【次男秀康】
秀康は徳川家康の次男です。
母親はお万の方といい、家康の正室築山殿の侍女だったと言われています。
懐妊したことを知った築山殿が彼女を丸裸にして木に縛り付けておいたのを本多作左重次が助けだして、遠江国宇布見(現在浜松市西区)の中村氏の屋敷で出産させたと言われています。幼名は於義丸(おぎまる)と言いました。
なお、秀康の生まれた中村家住宅は現存していて国の重要文化財に指定されています。
天正12年(1584)小牧・長久手の戦いの講和の際、豊臣秀吉の養子となり羽柴秀康と名のりました。
養子といっても実際は人質です。家康には秀康のほかに秀忠・忠吉もいて養子候補は3人いました。それではなぜ秀康が養子にだされたかですが、家康が秀康に対して愛情を抱いていなかったからだと言われています。
幼名の於義丸という名前も、もともとは魚の「ギギ」からきているという説もある程です。ただし、これは後世に付加された逸話かもしれません。
天正18年(1590)下総の結城晴朝(はるとも)の養嗣子となりました。結城家は名門ですが晴朝に子供がいなかったため乞われたものです。
関ヶ原の戦いの際には宇都宮に在陣し、上杉景勝、佐竹義宣の進出を防ぎました。
この上杉を抑えた功によって、関ヶ原の戦い後、越前68万石へ加増転封となりました。(左上写真は福井城です。)
宇都宮に残る際に、上方で戦いたいので、西上させて欲しいと家康に頼みましたが、家康は、「上杉家は謙信以来弓矢を取ったら天下に並ぶ者がいないし、景勝の武名も目覚ましく、景勝に向かえる人はいない。だからお前を残すのだ」といったので、秀康は了承したと徳川公伝に書かれています。

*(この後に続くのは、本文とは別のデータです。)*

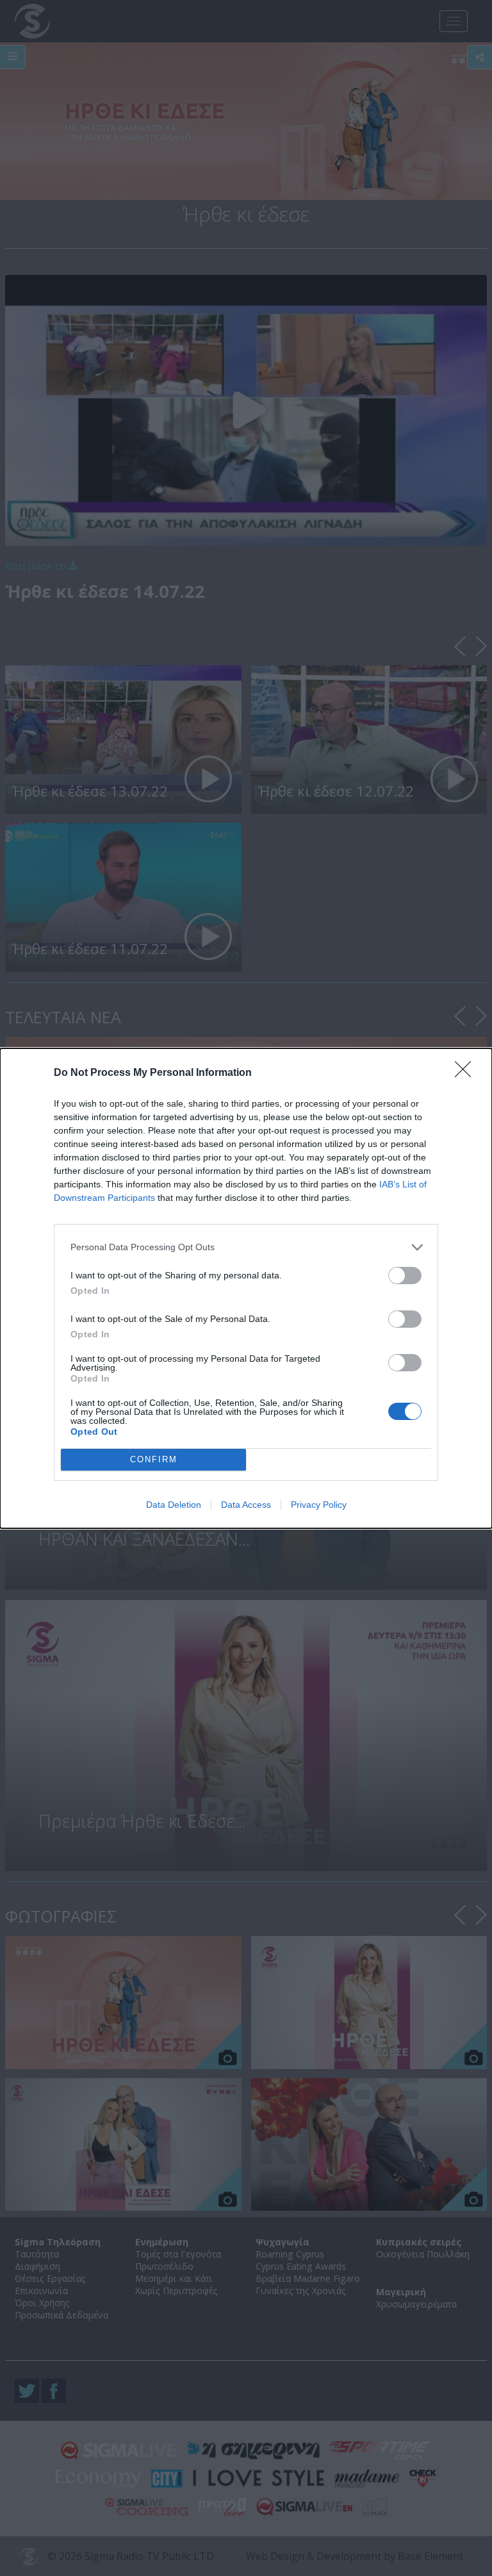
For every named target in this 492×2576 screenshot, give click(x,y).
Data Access (246, 1504)
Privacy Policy (319, 1504)
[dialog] (246, 1288)
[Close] (467, 1073)
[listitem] (246, 1247)
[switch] (405, 1275)
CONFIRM (153, 1459)
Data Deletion (173, 1504)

越前松平家は「制外の家」と呼ばれますが、そう呼ばれるようになった経緯についても、家康公伝に書かれています。
秀康が参勤で越前から江戸に向かった際に、横川の関所で、役人が秀康の一行だと承知したうえで鉄砲改めをしようとしたため、秀康が怒って鉄砲で撃ち殺せと命令したため、関所を通過させた上で、この事態を江戸に通報しました。
報告を受けた秀忠は役人の職務忠実を褒めるのではなく「秀康卿を関所に抑留しようとしたのは人をしらないことだ。秀康卿にうち殺されず、死を免れたのは番人たちにとって大きな幸いだ」といったそうです。
そして「世に越前の家は制外なりというふはこの時頼の事とす」と書いてあります。
その後、秀康は慶長12年(1607)病のため閏4月になくなりました。34歳の若さでした。死因は梅毒と腎虚という説もあります。
【四男忠吉】
忠吉は、徳川家康の四男です。母は西郷局で、秀忠の同母弟となります。
天正9年(1581)には病死した東条松平家忠の養子となり、東条松平家を継ぎます。
この東条松平家は十四松平の一つで、松平家5代の松平長親の三男松平義春が初代です。 三河国の東条城を居城としたので東条松平家と呼ばれます
天正18年(1590)武蔵国忍(おし)城主10万石となり、井伊直政の娘を娶りました。
慶長5年(1600)の関ヶ原の戦では舅の井伊直政と先駆けして名をあげました。
戦後、尾張国清洲城57万石を領有しました。(右上写真は現在の清州城です。)
慶長12年(1607)、関ヶ原の戦いの折に負傷した傷がもとで江戸でなくなりました。28歳の若さでした。
忠吉には跡継ぎがなく、遺領は、甲斐甲府城主であった異母弟義直が7歳で継承しました。この義直が御三家の一つ尾張徳川家の藩祖になります。
秀康と忠吉は、同じ年慶長12年に亡くなりました。忠吉が3月5日、秀康が閏4月8日でした。